### VORLIEGENDER TEXT
:::::

Motorradtaxis in Uganda: Zittern vor den Boda-Bodas

Die Motorradtaxifahrer in Ugandas staugeplagter Hauptstadt Kampala sind für die Behörden potenzielle Virenträger – und Regierungsgegner.

Auf einem Motorrad sitzt ein Mann mit Helm, auf dem Rücksitz eine Frau ohne Helm.

Für tausende junge Männer eine Erwerbsquelle, jetzt durch Corona bedroht: Motorradtaxis in Uganda Foto: Nicholas Kajoba/Xinhua/imago

BERLIN taz | „Erst durften wir monatelang nicht arbeiten und konnten unsere Familien nicht ernähren, und jetzt das!“, regt Steven Ssentongo sich auf. Der 25-jährige Motorradtaxifahrer aus Uganda ist wütend auf die „korrupten Politiker, die nie an uns Leute ganz unten denken“.

Uganda öffnet sich nach knapp acht Wochen Ausgangssperre nur langsam. Die Ausgangssperre wurde im Mai auf wenige Stunden nachts reduziert, Geschäfte und Restaurants sind wieder geöffnet. Minibusse und Taxis, auch Motorradtaxis, durften bislang jedoch keine Passagiere mitnehmen. Dies ist jetzt wieder erlaubt.

:::::

### ZU ERLEDIGEN
1/ Beantworte anhand des Artikels über Motorradtaxis in Uganda:
(a) Wie alt ist Steven Ssentongo?
(b) Wie lange dauerte die Ausgangssperre in Uganda laut dem Artikel?
(c) Wer wird als Urheber des Fotos genannt?
2/ Führe den Artikel über Motorradtaxis in Uganda nach seinem letzten Satz weiter.

### DATENAUSZUG

:::::

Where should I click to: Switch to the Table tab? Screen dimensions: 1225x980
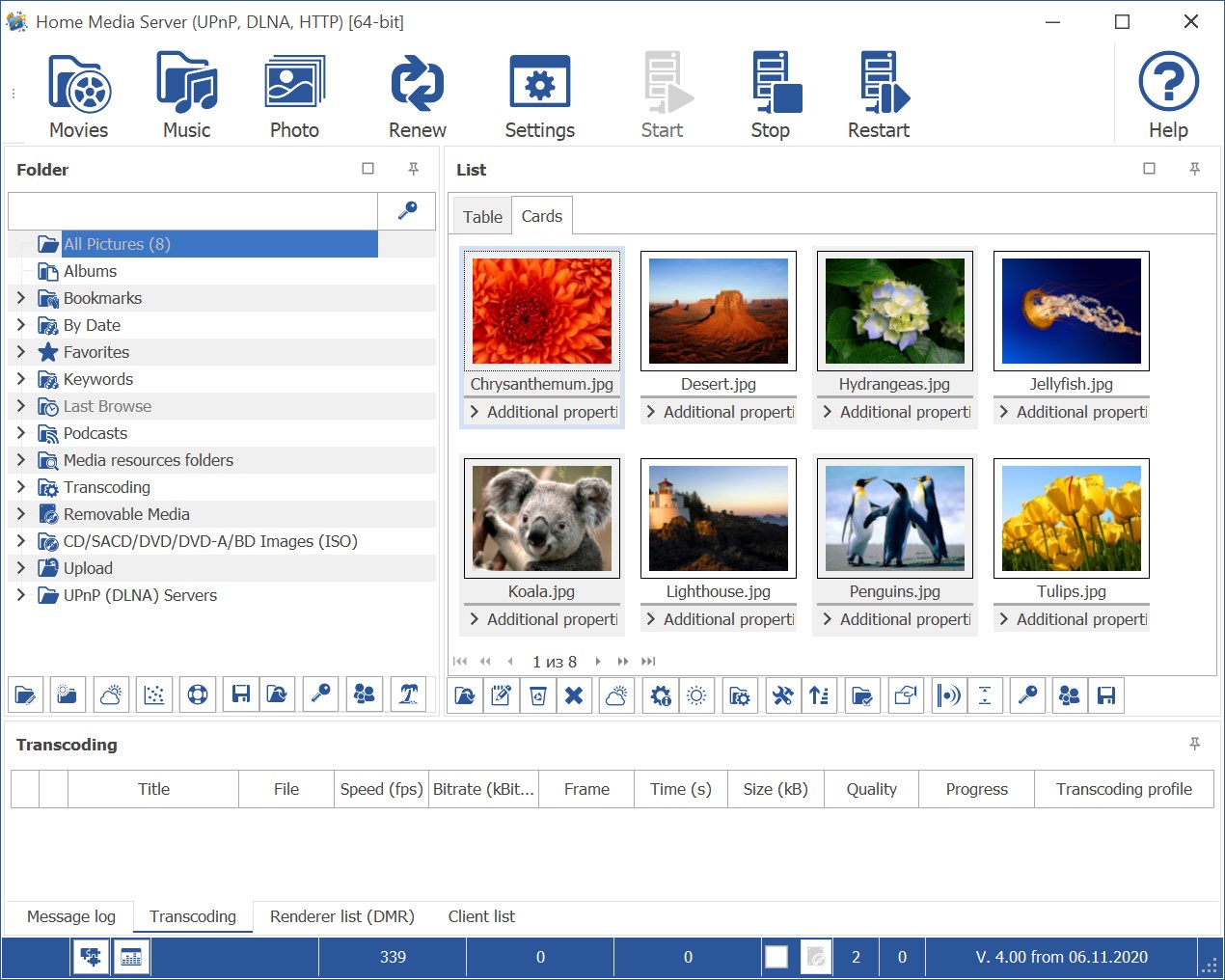click(x=481, y=215)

:::::

### ANTWORTEN JE AUFGABE
1/
(a) 25 Jahre
(b) Knapp acht Wochen
(c) Nicholas Kajoba/Xinhua/imago

2/
Doch Präsident Yoweri Museveni hat neue Regeln eingeführt: Fahrer und Passagiere sollen neben Helmen auch Masken tragen. Motorradtaxifahrer werden registriert, die Sitze nach jeder Fahrt desinfiziert, die Kontaktdaten aller Passagiere aufgezeichnet. Und: Die staugeplagte Innenstadt bleibt für sie gesperrt.

Dies macht Ssentongo jetzt das Leben schwer: „Alle Kontakte aufzuschreiben kostet Zeit, und die meisten meiner Fahrten gehen in die Innenstadt“, klagt er. Immerhin: Er kann schreiben. Aus den ländlichen Re­gio­nen wurde bekannt, dass Motorradfahrer Lehrer anheuern und bezahlen müssen, um ihnen das Schreiben beizubringen oder die Registerbücher für sie zu führen. Da die Schulen geschlossen sind, sind die meisten Lehrer arbeitslos und brauchen das Geld.

1.000 Motorräder beschlagnahmt

„Boda-Boda“ werden die Motorradtaxen in Uganda genannt, abgeleitet von dem englischen Wort „Border“ (Grenze). Früher galten sie als typisches Transportmittel über die Grenzen nach Kenia und Tansania, weil Autos nicht durchgelassen wurden. Mittlerweile sind sie in Uganda das beliebteste Verkehrsmittel. Allein in Kampala, wo auf den engen Straßen zu Hauptverkehrszeiten kaum ein Durchkommen ist, sind über 200.000 unterwegs. Sie schlängeln sich im Stau hindurch, zur Not geht’s über den Bürgersteig.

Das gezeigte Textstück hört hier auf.